WHAT THE EXERCISE ASKS.
Here is the task for the records below: repeat exactly the lines from the one with "Privacy Policy (2323, 1401)" to the one with "Login (2326, 19)", both included, and nothing else.

SUPPLIED DATA.

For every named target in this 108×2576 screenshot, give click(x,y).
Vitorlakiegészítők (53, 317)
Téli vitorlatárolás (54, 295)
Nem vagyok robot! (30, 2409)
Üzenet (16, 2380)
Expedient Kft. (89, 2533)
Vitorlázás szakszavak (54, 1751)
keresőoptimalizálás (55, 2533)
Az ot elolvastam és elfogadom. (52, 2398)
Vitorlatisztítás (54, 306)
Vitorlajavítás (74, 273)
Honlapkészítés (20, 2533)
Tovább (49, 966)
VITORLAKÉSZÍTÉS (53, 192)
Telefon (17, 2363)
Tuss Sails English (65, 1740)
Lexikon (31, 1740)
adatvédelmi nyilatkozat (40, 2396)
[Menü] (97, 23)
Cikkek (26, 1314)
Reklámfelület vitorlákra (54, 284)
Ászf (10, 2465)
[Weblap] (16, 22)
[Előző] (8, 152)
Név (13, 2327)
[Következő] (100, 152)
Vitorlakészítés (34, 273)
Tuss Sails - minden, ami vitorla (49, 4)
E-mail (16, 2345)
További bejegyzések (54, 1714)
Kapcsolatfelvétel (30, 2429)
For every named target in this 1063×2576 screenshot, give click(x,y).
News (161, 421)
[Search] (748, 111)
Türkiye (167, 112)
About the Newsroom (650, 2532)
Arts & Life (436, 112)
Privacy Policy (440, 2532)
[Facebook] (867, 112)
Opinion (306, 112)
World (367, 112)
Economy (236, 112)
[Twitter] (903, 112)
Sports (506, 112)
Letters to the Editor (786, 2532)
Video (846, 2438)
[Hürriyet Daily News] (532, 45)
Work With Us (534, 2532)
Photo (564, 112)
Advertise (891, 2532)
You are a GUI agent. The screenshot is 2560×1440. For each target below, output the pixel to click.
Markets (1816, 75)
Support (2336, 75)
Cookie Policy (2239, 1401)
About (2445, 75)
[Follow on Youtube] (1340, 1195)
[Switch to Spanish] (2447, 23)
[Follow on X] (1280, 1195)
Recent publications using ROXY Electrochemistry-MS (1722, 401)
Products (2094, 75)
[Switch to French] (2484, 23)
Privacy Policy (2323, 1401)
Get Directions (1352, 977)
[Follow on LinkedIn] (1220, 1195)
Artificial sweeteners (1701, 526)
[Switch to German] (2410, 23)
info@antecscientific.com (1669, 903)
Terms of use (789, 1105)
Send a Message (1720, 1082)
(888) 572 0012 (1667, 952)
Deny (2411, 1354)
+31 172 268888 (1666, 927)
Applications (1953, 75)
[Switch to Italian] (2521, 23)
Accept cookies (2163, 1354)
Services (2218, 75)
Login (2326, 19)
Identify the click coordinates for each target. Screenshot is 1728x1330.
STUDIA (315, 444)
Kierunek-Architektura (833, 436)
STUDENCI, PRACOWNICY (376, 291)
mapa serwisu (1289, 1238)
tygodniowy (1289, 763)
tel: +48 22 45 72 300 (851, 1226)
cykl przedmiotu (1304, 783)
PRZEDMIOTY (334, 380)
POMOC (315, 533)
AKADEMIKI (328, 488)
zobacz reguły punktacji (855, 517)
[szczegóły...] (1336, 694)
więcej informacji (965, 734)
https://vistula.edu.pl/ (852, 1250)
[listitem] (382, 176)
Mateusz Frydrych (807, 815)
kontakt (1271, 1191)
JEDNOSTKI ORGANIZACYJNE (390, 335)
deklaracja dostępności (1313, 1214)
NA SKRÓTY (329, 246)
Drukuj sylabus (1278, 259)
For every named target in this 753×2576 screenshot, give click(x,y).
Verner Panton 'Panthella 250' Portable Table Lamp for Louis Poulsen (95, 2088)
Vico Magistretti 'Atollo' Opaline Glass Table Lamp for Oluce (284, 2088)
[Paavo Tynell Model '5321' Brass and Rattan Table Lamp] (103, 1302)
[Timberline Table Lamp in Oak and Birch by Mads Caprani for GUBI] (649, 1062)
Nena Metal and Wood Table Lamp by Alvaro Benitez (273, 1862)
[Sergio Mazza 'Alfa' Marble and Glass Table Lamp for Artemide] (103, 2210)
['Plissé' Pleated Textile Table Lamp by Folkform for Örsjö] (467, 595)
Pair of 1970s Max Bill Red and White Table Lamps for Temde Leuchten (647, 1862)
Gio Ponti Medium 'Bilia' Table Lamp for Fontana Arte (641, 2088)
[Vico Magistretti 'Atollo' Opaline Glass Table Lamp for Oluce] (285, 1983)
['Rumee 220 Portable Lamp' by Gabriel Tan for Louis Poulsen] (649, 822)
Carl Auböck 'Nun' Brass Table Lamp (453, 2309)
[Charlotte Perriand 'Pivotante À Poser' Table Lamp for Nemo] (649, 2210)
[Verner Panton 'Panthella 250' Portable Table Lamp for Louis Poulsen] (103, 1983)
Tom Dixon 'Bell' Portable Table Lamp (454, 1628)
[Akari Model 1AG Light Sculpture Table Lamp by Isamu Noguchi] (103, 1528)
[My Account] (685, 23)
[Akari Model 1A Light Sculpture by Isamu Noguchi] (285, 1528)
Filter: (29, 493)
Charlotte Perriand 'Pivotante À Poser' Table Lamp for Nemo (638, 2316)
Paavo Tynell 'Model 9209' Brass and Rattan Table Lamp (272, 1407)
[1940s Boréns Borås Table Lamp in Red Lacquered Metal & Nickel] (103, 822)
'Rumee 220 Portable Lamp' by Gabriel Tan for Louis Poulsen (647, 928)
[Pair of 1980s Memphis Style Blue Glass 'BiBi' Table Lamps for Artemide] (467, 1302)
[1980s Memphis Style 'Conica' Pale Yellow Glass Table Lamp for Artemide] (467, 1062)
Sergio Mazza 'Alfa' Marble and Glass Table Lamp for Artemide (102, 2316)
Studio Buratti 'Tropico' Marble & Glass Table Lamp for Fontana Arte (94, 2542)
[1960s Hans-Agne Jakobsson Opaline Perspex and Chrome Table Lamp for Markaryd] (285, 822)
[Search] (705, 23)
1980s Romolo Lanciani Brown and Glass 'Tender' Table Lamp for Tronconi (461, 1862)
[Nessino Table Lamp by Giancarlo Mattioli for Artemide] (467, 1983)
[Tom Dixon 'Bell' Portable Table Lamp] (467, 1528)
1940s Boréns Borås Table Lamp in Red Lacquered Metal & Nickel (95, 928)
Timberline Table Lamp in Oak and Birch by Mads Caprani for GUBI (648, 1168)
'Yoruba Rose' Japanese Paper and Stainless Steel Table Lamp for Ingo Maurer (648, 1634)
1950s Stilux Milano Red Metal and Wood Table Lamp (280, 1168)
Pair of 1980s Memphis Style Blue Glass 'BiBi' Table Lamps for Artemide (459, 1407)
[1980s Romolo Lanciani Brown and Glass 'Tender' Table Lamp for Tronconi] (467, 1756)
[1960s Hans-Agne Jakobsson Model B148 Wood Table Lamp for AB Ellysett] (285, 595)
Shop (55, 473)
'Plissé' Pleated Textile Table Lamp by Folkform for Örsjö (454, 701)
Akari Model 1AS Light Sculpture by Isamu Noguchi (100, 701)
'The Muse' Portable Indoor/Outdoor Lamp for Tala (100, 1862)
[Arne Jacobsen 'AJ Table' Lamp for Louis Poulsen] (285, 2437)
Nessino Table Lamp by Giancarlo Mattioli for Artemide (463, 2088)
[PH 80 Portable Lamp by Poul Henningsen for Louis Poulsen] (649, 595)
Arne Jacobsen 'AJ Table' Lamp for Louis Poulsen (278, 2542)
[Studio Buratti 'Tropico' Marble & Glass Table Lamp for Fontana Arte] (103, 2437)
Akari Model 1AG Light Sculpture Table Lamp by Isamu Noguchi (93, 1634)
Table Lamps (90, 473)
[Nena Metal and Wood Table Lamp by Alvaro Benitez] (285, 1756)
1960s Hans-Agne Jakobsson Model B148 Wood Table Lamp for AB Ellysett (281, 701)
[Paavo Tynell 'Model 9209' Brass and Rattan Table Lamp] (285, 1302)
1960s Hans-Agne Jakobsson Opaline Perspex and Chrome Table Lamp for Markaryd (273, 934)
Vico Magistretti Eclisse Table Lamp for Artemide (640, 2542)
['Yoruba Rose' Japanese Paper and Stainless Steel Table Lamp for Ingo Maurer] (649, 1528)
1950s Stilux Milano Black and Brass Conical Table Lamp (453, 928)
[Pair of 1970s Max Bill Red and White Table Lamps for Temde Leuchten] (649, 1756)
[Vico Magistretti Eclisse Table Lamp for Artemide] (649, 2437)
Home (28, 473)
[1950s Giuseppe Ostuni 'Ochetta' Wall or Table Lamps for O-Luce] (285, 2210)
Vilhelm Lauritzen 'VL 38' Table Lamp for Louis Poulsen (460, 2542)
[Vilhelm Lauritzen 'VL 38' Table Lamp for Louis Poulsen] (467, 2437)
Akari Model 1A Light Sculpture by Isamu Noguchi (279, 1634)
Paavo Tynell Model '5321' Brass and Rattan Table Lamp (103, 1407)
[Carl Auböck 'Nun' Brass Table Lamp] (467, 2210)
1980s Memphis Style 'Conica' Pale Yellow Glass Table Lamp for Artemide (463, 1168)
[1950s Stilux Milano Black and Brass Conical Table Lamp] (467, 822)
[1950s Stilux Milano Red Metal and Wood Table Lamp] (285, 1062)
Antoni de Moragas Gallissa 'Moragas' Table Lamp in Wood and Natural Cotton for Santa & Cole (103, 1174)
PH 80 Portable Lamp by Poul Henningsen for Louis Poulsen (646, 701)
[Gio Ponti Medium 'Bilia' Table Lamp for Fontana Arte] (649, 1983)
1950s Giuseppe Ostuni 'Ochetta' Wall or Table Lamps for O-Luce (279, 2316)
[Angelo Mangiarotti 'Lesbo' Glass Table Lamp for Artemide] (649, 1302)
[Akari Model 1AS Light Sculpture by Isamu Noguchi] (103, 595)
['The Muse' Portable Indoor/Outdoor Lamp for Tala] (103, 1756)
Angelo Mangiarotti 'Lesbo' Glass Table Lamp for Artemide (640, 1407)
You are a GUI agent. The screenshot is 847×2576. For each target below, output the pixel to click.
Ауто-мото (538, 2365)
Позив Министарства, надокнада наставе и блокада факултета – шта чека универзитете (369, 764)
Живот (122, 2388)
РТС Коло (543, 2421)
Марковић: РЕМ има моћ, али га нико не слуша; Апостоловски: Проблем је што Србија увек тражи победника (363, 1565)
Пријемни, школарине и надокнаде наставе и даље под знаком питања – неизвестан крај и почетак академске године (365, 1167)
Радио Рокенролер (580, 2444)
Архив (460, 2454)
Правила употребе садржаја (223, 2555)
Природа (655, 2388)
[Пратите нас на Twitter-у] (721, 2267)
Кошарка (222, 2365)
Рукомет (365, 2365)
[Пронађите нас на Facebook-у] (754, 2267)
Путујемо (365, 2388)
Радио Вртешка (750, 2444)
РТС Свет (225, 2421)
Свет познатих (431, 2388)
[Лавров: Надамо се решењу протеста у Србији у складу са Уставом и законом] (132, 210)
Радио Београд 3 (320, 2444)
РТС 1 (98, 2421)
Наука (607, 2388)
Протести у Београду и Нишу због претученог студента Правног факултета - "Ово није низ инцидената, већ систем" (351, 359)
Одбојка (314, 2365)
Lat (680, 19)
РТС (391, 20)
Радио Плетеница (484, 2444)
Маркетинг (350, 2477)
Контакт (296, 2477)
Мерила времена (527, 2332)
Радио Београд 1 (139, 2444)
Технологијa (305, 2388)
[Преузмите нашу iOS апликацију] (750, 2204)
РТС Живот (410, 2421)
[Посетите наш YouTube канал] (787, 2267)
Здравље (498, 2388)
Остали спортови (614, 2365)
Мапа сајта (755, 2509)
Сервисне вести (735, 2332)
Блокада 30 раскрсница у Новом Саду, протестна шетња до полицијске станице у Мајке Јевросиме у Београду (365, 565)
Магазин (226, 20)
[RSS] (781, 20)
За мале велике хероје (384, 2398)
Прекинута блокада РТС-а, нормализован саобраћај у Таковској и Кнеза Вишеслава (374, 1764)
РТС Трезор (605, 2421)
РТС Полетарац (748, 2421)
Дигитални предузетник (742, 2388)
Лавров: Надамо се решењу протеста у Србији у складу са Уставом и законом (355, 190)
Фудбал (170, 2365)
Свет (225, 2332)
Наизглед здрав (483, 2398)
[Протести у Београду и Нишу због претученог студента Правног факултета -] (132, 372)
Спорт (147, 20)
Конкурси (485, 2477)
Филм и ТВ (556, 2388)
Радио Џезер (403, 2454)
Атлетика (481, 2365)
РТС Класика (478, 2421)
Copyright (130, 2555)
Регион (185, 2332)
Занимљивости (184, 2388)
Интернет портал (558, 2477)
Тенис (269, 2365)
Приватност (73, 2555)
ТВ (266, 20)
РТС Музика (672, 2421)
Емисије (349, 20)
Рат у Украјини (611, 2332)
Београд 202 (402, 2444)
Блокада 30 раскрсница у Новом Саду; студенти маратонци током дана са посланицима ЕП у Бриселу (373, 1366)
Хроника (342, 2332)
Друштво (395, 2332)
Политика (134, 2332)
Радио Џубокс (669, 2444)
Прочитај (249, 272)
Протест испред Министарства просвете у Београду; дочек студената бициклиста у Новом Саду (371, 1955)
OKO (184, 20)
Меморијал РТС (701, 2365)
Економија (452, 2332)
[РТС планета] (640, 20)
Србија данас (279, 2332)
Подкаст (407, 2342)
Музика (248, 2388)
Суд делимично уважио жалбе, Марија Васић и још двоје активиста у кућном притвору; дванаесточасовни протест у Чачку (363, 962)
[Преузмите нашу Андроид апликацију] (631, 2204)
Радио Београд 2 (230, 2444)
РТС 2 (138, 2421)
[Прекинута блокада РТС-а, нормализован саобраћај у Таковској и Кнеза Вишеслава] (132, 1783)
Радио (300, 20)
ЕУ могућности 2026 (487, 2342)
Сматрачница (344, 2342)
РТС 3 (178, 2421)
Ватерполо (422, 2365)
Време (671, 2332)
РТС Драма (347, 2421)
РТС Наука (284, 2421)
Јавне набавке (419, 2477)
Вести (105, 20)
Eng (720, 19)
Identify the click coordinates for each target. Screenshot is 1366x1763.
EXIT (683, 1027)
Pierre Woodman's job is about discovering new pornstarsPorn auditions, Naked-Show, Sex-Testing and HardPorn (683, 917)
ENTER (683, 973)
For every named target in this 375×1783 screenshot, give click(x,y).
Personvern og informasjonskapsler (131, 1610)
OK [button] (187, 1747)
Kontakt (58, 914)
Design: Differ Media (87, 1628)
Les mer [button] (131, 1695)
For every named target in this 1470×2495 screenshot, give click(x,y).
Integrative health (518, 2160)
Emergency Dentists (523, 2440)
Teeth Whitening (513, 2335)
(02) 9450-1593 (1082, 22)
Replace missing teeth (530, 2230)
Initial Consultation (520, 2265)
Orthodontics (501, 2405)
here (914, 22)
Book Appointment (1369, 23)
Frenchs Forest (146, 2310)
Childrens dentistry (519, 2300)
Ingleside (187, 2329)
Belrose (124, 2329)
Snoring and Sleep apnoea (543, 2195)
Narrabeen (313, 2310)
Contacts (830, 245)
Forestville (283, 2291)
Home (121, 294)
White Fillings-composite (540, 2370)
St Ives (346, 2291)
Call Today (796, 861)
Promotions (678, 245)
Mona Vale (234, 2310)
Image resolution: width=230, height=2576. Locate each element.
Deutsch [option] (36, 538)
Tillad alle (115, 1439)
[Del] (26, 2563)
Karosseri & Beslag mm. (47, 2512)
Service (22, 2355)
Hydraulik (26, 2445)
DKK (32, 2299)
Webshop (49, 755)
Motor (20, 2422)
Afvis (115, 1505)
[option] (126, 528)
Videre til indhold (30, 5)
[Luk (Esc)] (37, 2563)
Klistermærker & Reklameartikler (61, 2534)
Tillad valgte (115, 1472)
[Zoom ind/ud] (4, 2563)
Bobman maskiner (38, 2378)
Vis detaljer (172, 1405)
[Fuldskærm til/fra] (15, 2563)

EXERCISE OUTPUT.
Privacy Policy (2323, 1401)
Get Directions (1352, 977)
[Follow on LinkedIn] (1220, 1195)
Artificial sweeteners (1701, 526)
[Switch to German] (2410, 23)
info@antecscientific.com (1669, 903)
Terms of use (789, 1105)
Send a Message (1720, 1082)
(888) 572 0012 (1667, 952)
Deny (2411, 1354)
+31 172 268888 (1666, 927)
Applications (1953, 75)
[Switch to Italian] (2521, 23)
Accept cookies (2163, 1354)
Services (2218, 75)
Login (2326, 19)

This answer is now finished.